The Court addressed two issues:

(1) Was the fact that Mr Sherwood had been charged a material circumstance for the purposes of the duty of fair presentation? (Materiality)

(2) If it was, and if it had been adequately disclosed, would AXA have agreed to insure Berkshire in respect of business interruption, or at all, under the renewed Policy? (Inducement)

The Court clarified that the pre-IA case law on material circumstances remained applicable. Accordingly, the relevant principles were:

(1) The materiality of a particular fact is a question of fact and is to be determined by the circumstances of each case.

(2) Materiality is to be tested at the time of placement and not by reference to subsequent events: Versloot Dredging v HDI Gerling Industrie Versicherung (The DC Merwestone) (2017).

(3) Facts raising doubts as to the risk are sufficient to be material. It is not necessary for the facts to be shown, with hindsight, to have actually affected the risk: The Dora (1989).

(4) The overall effect of the ‘prudent insurer’ test is that whether there has been a fair presentation of the risk remains to be assessed principally from the perspective of an insurer.

(5) A circumstance does not have to be decisive for the hypothetical prudent insurer in determining whether to take the risk or on what terms.

Issue 1: Materiality 

The Court concluded that:

  • There was no settled definition of moral hazard. A preferable approach was “for the court to rely on the statutory definition of material circumstance in Section 7(3)(4) IA when considering the facts of the particular case before it”.
  • Case law such as March Cabaret Club v. London Assurance (1975), Reynolds v. Phoenix Assurance Co (1978), The Dora, Brotherton v. Aseguradora Colseguros (No. 2) (2003) and North Star Shipping v. Sphere Drake Insurance (2005) established that the charge of a criminal offence was material, regardless of whether the insured is innocent and subsequently acquitted.
  • The court accepted AXA’s factual and expert evidence that the charge was material. Important factors included:
    • At the material time, AXA was not in a position to determine if the charges involved dishonesty or personal wrongdoing by Mr Sherwood.
    • The alleged offences arose from a dishonest and fraudulent scheme of huge scale and Goldman Sachs companies played a significant role.
    • Facts raising doubt as to the risk were sufficient to be material.

Issue 2: Inducement

Berkshire argued that even if the charges had been disclosed, AXA could not establish that it would not have written the policy because:

  1. AXA would not have wanted to alienate Berkshire’s broker.  
  2. The knowledge and experience Mr Sherwood gained in his Goldman Sachs role was material in a positive way.  
  3. It had to be considered “whether it would have been desirable for AXA to take a step which would have had extremely unfortunate consequences for Mr Sherwood personally”.
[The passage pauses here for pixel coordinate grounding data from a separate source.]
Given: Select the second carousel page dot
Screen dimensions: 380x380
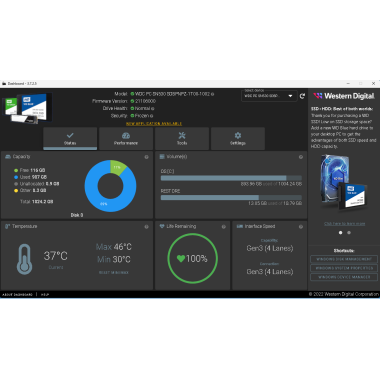Looking at the screenshot, I should click(349, 233).
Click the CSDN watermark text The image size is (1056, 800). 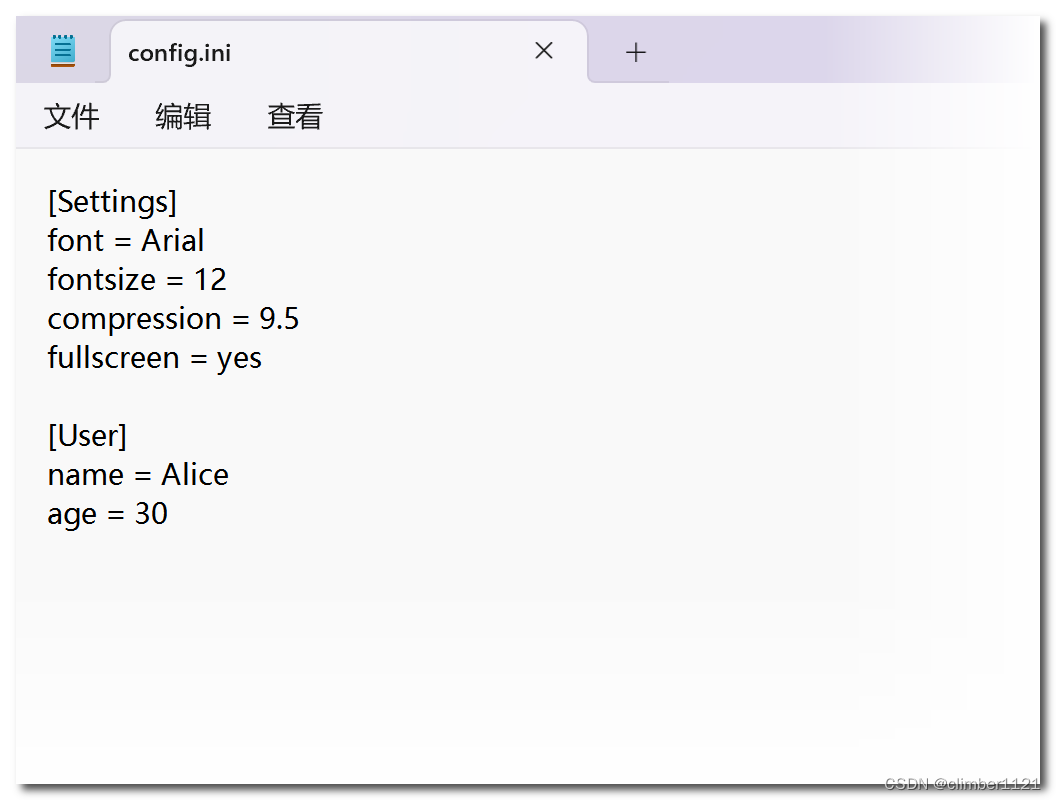[x=961, y=783]
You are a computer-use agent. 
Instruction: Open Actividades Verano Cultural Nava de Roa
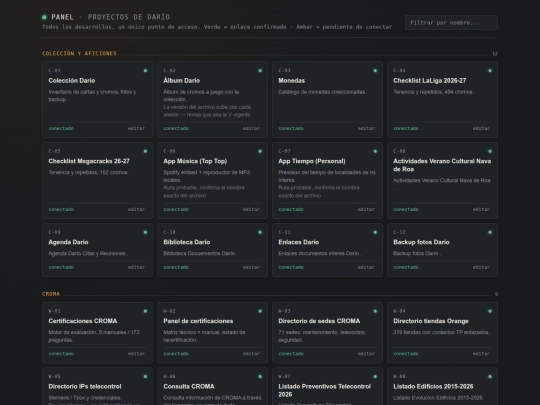click(442, 165)
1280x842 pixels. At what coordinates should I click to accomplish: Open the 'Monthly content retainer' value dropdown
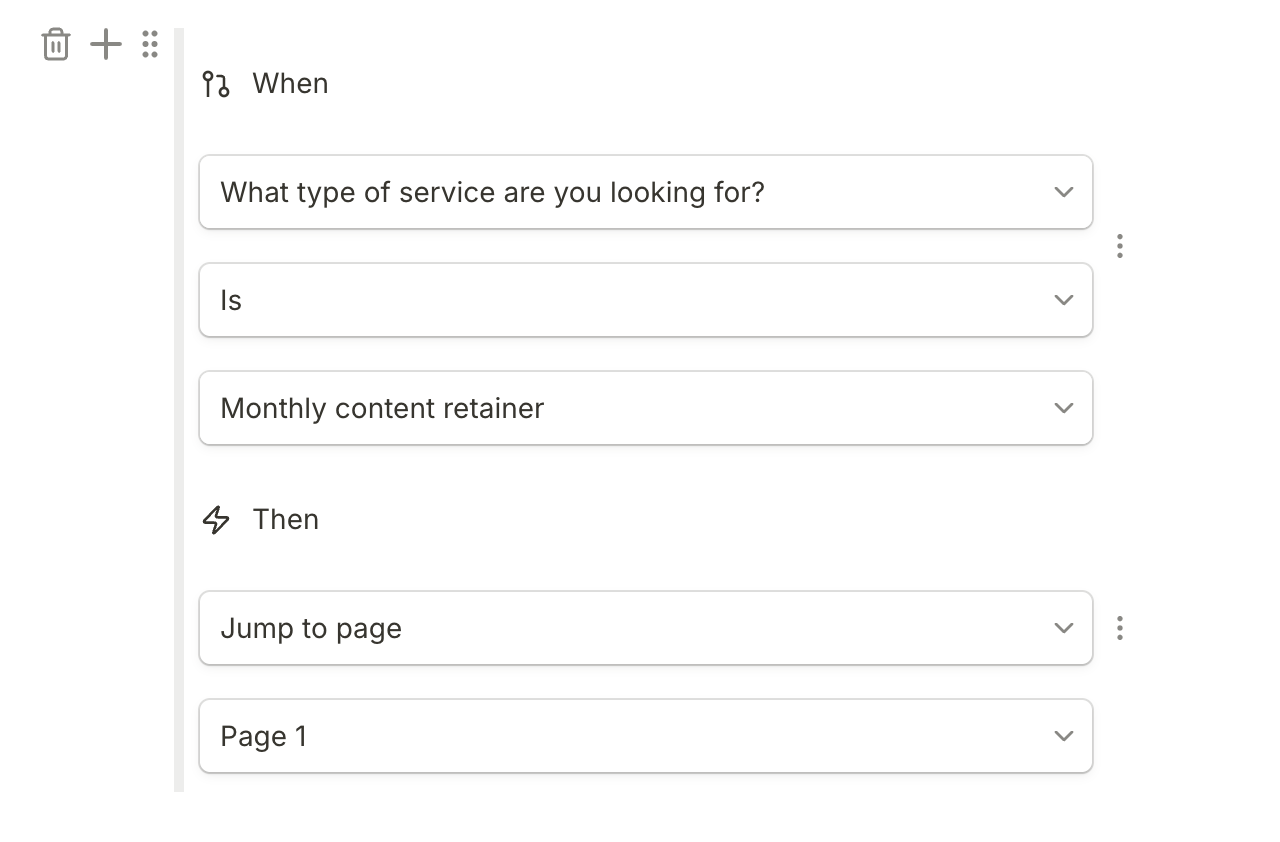tap(600, 408)
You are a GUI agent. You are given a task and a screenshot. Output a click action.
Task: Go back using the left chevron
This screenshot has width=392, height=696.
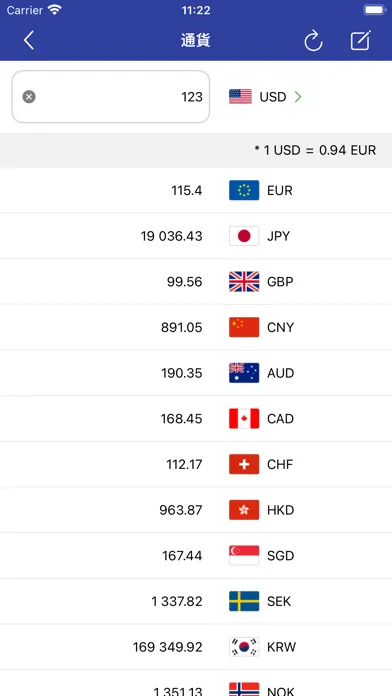(29, 40)
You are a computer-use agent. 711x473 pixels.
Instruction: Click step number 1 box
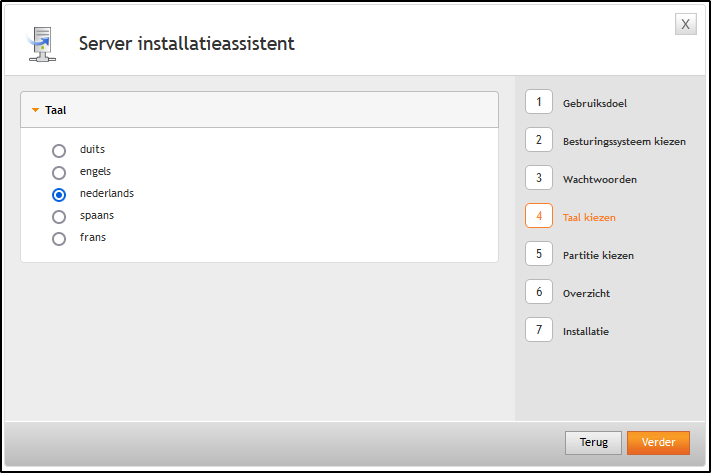[539, 102]
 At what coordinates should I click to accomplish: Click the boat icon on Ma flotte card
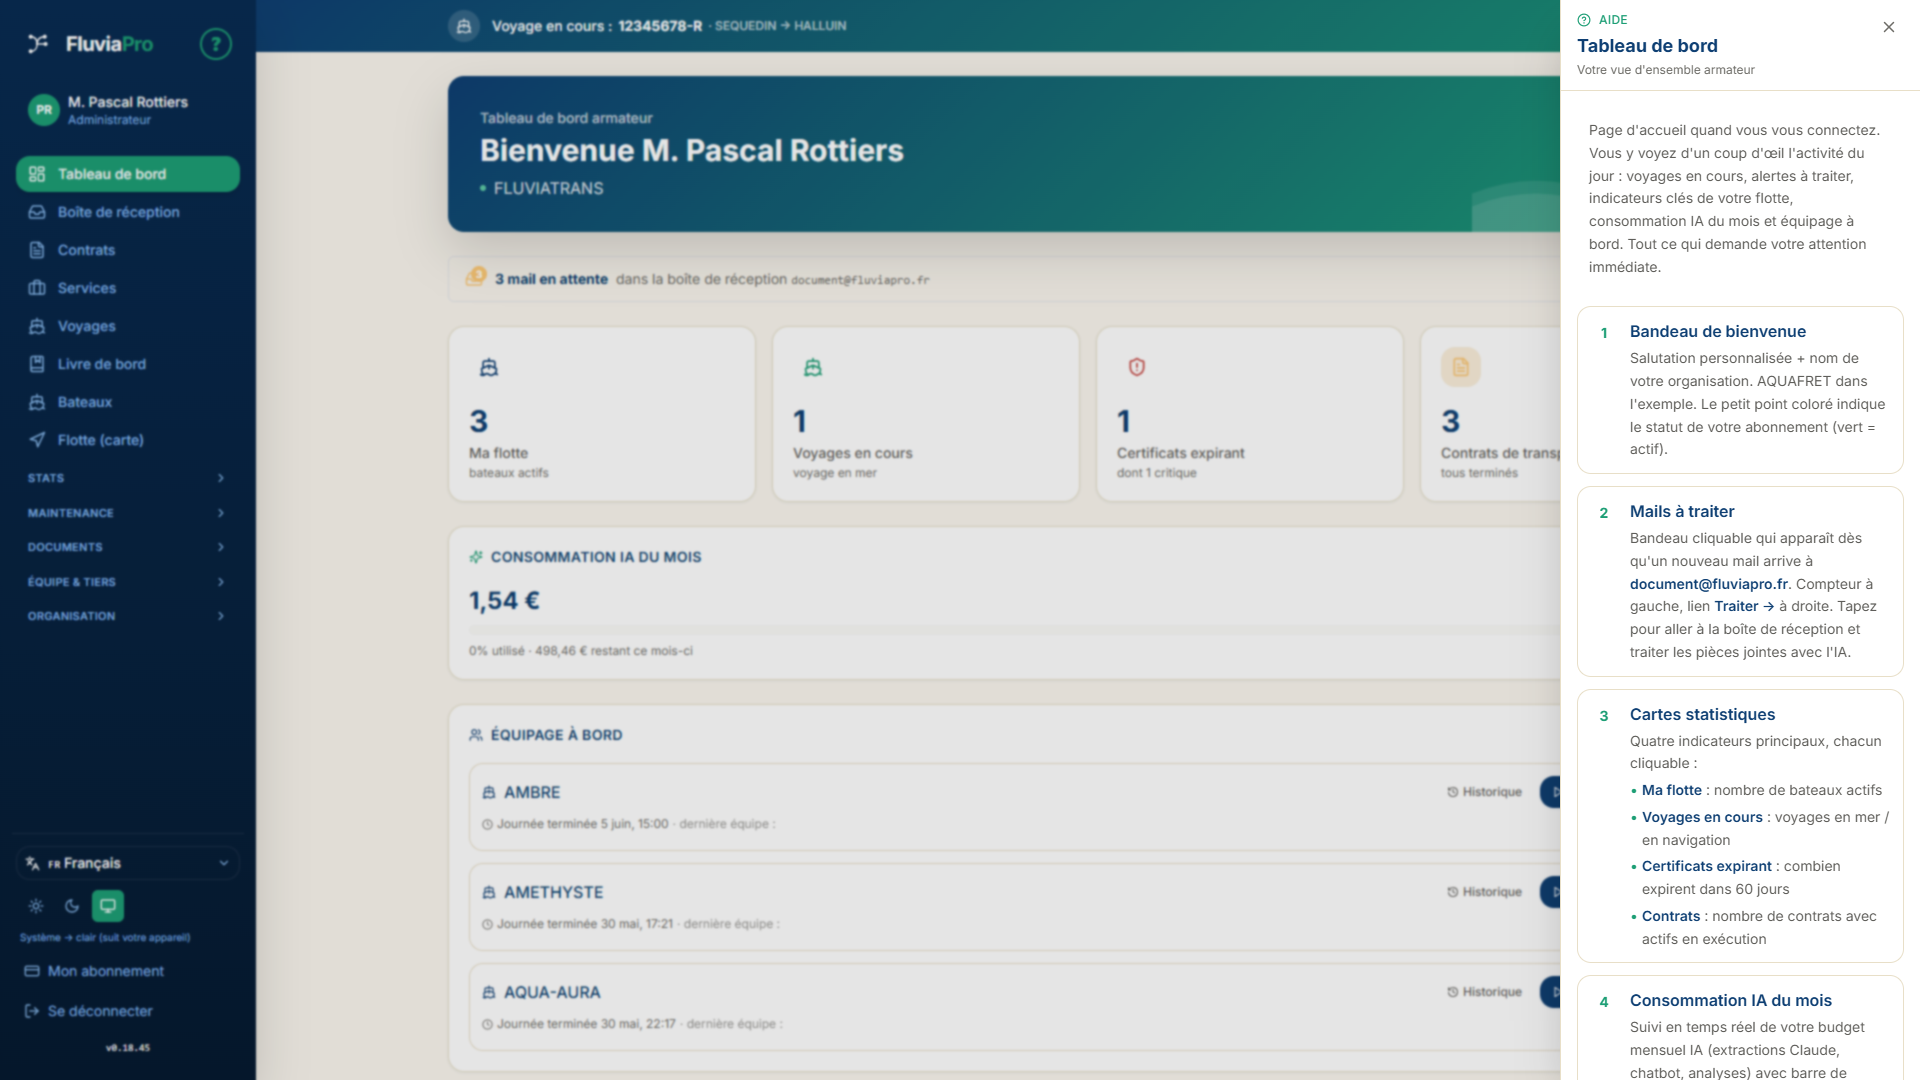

The Court was not persuaded by these arguments, finding that if these factors had been of concern to AXA, it would not have taken the steps it did on learning of the criminal charge.

Berkshire also argued that had the matter been disclosed, AXA would have investigated, discovered that Mr Sherwood had not been accused of dishonesty and not taken any further action. Whilst the court accepted that Mr Sherwood had not been dishonest, it did not accept the argument. A key factor was the existence of an AXA Practice Note which made clear that underwriting risks in circumstances where there were criminal allegations, was outside its underwriting strategy.

The Court also found that it was irrelevant that other underwriters were prepared to cover the risk despite knowing of the allegations as the policy types that they were willing to write were different from those under consideration in the present case.

Comment

The case illustrates the importance of complying with the duty of fair presentation and the continued relevance of the pre-IA authorities on material circumstances. It also serves as a useful reminder of the importance of having clear underwriting guidelines in place, AXA’s Practice Note being a key factor behind the Court’s conclusion that Berkshire’s failure to make a fair presentation had induced the writing of the risk.